### Given entries
□ □ □ □
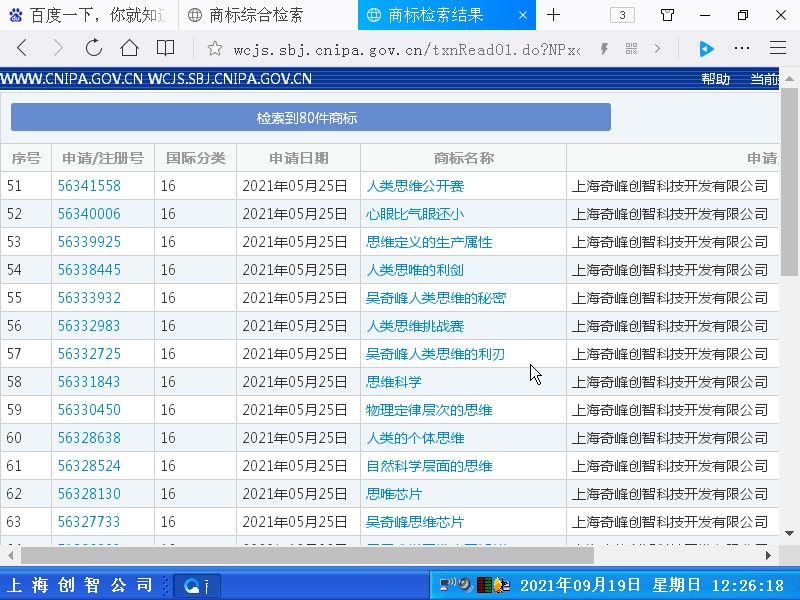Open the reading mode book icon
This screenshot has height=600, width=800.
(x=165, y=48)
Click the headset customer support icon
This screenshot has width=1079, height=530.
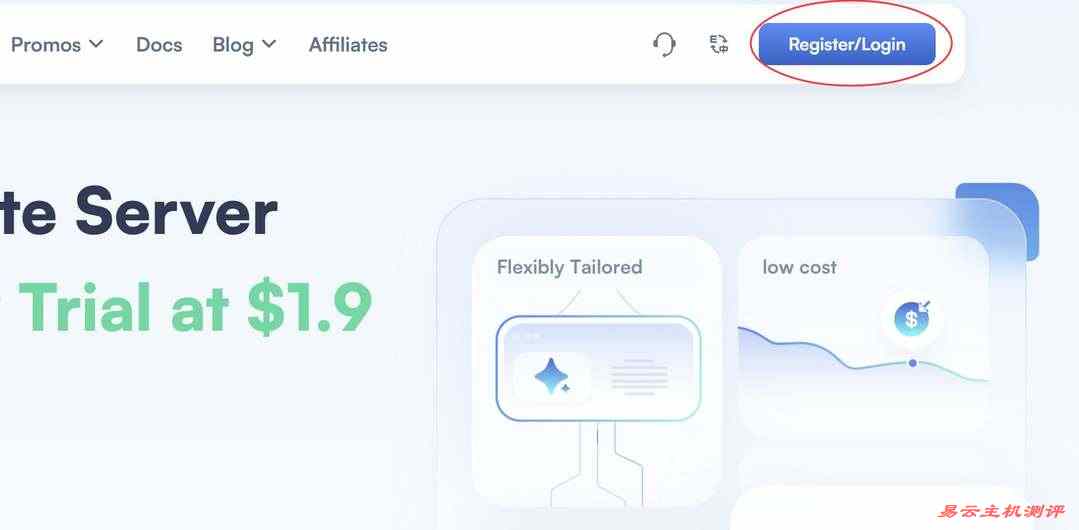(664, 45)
□ □ □ □
Set down only the lines from the one with "Click the headset customer support icon" through the end of the entries, exactly as they appear, leaving out each picture.

Click the headset customer support icon
This screenshot has width=1079, height=530.
(664, 45)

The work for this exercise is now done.